You know that song, “If a body catch a body comin’ through the rye”?…

His little sister Phoebe interrupts

It’s “If a body meet a body coming through the rye”!’ It’s a poem. By Robert Burns.

Holden continues,

Anyway, I keep picturing all these little kids playing some game in this big field of rye and all. Thousands of little kids, and nobody’s around – nobody big, I mean – except me. And I’m standing on the edge of some crazy cliff. What I have to do, I have to catch everybody if they start to go over the cliff – I mean if they’re running and they don’t look where they’re going I have to come out from somewhere and catch them. That’s all I do all day. I’d just be the catcher in the rye and all. I know it’s crazy, but that’s the only thing I’d really like to be.

J.D. Salinger defies understanding but people keep trying. There's a new book and movie called "Salinger" that promises to give us a glimpse, finally, of the man and author who lived in isolation. A read-worthy review of the new book and movie is in the current New Yorker.

That Salinger was wounded, like many of a generation, by combat is obvious; that it “explains” everything he wrote after is the kind of five-cent psychiatry that gives a bad name to nickels. (In any case, as the authors admit, Salinger already had six or so chapters of the book finished before he set foot in France, while the Holdenish sensibility—if not Holden’s sweetness and essential helplessness—was shared by hundreds of artists of the period, most of whom had never held a rifle.)

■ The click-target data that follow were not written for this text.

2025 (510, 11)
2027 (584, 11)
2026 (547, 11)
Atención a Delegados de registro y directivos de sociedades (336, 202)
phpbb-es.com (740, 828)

In the review is a statement that made me say, "Yes!" out loud. Why is that so many times we can't just let a life lived be a life lived, or a song sung or a poem written? Here's the statement:

The subject of the book and documentary is not Salinger the writer but Salinger the star: exactly the identity he spent the last fifty years of his life trying to shed. Cast entirely in terms of celebrity culture and its discontents, every act of Salinger’s is weighed as though its primary purpose was to push or somehow extend his “reputation”—careerism is simply assumed as the only motive a writer might have.

I will probably read this new book and will probably see the movie. I will do it with the same cynical eye and ear, that are dominate for me. And then I am sure I will say something like, "Why do we try to figure out who Salinger really was. He gave us Holden Caulfield. And he didn't feel like he needed to help us figure Holden out, he just let him be who he was.

Holden was important to me in sorting out adolescence and he is important to me in this second coming-of-age at 62.

Here’s one of my favorite parts of the book, Holden is remembering the Museum of Natural History. Read it and see what I mean.

The best thing, though, in that museum was that everything stayed right where it was. Nobody’d move. You could go there a hundred thousand times, and that Eskimo would still be just finished catching those two fish, the birds would still be on their way south, the deers would still be drinking out of that water hole, with their pretty antlers and their pretty, skinny legs, and that squaw with the naked bosom would still be weaving that same blanket. Nobody’d be different.The only thing that would be different would be you. Not that you’d be so much older or anything. It wouldn’t be that, exactly… I mean you’d be different in some way — I can’t explain what I mean. And even if I could, I’m not sure I’d feel like it.

Oh, and to those I should have caught and missed: I am sorry.